Independente disso, espero que os ministros possam tomar as decisões
de forma consciente, racional e sem partidarismos exacerbados e mais
do que isso que possam dar uma satisfação à sociedade e
responsabilizar os reais culpados pelos crimes cometidos contra
democracia e a moralidade da política brasileira.
Outro
ponto que merece destaque (e atenção) é sobre o peso que a
mídia terá sobre o processo de julgamento do caso. Apesar de
termos, segundo a Constituição brasileira o Judiciário, o
Legislativo e o Executivo como os três poderes formalmente
constituídos não podemos perder de vista que a Mídia ocupa a
posição de um quarto poder e tem dado ampla atenção sobre (e pressionado) o julgamento,
como fez na sua divulgação e apuração do caso no âmbito do
legislativo.

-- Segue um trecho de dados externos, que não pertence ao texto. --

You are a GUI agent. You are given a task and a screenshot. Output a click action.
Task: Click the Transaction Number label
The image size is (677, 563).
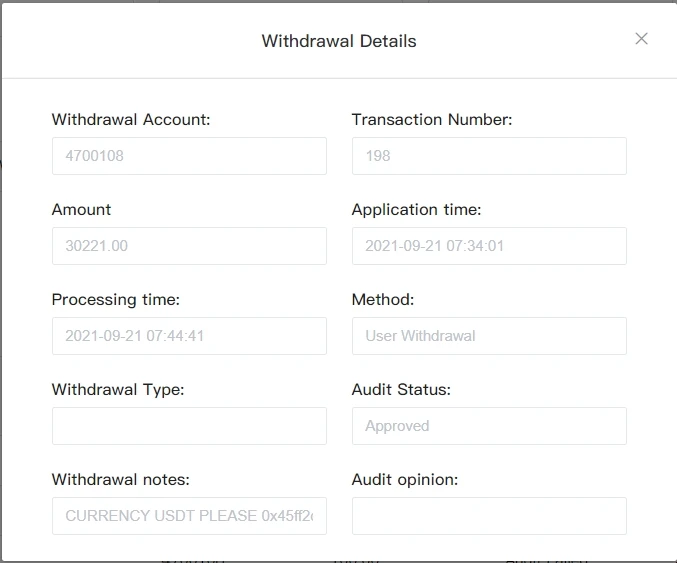tap(432, 120)
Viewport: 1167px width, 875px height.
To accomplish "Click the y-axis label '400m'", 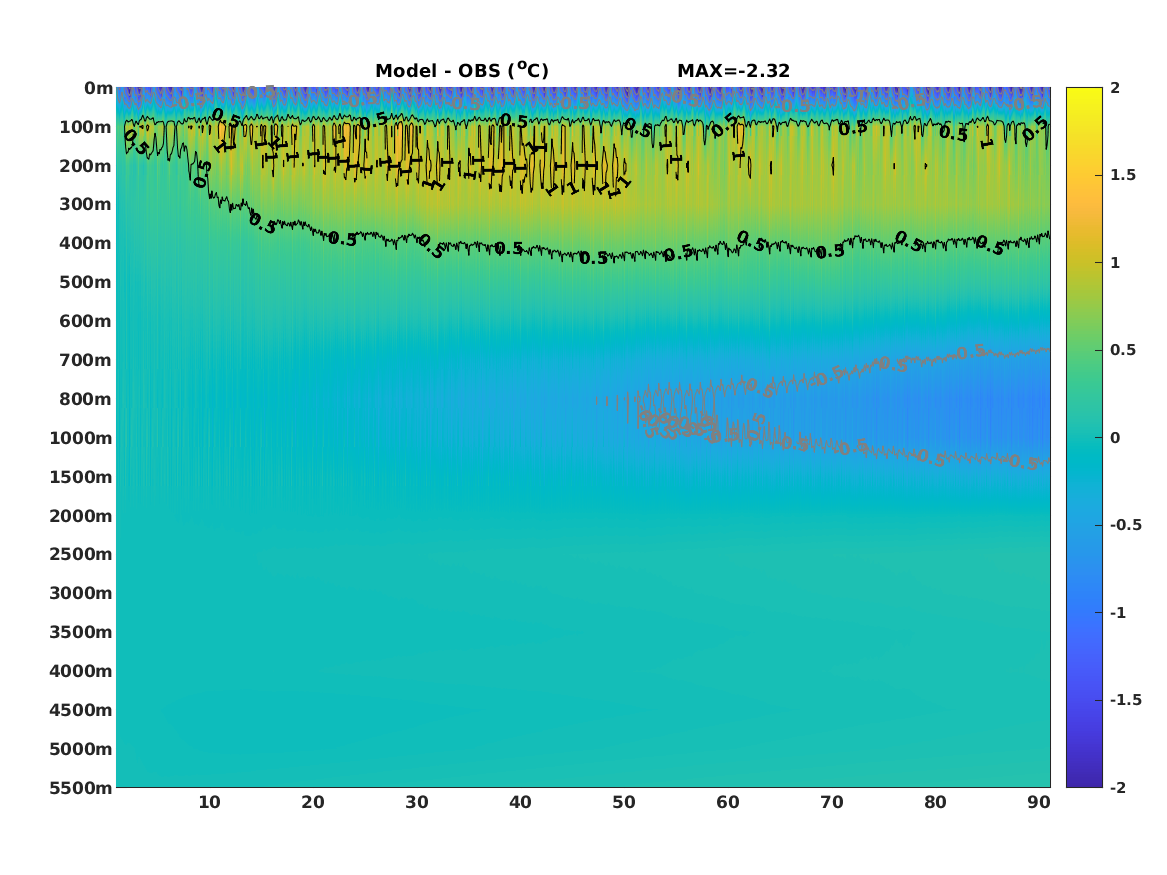I will point(86,243).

A mídia como sempre quer ditar as regras do jogo e mais
do que isso quer que dizer qual deve ser o resultado do jogo. E sabe
qual é o resultado pretendido pela mídia? Aquele que dá a maior
repercussão, aquele que causa mais choque nas pessoas mas nem por
isso faz com que elas tenham um posicionamento crítico de verdade,
querem um resultado que convença mais, que vire notícia quente, que
dê retorno mercadológico.
Estamos
apenas no primeiro dia de julgamento, muita coisa acontecerá e muito
mais conheceremos sobre o caso e a papel de cada acusado em todo o
processo. Conversaremos mais nos próximos dias!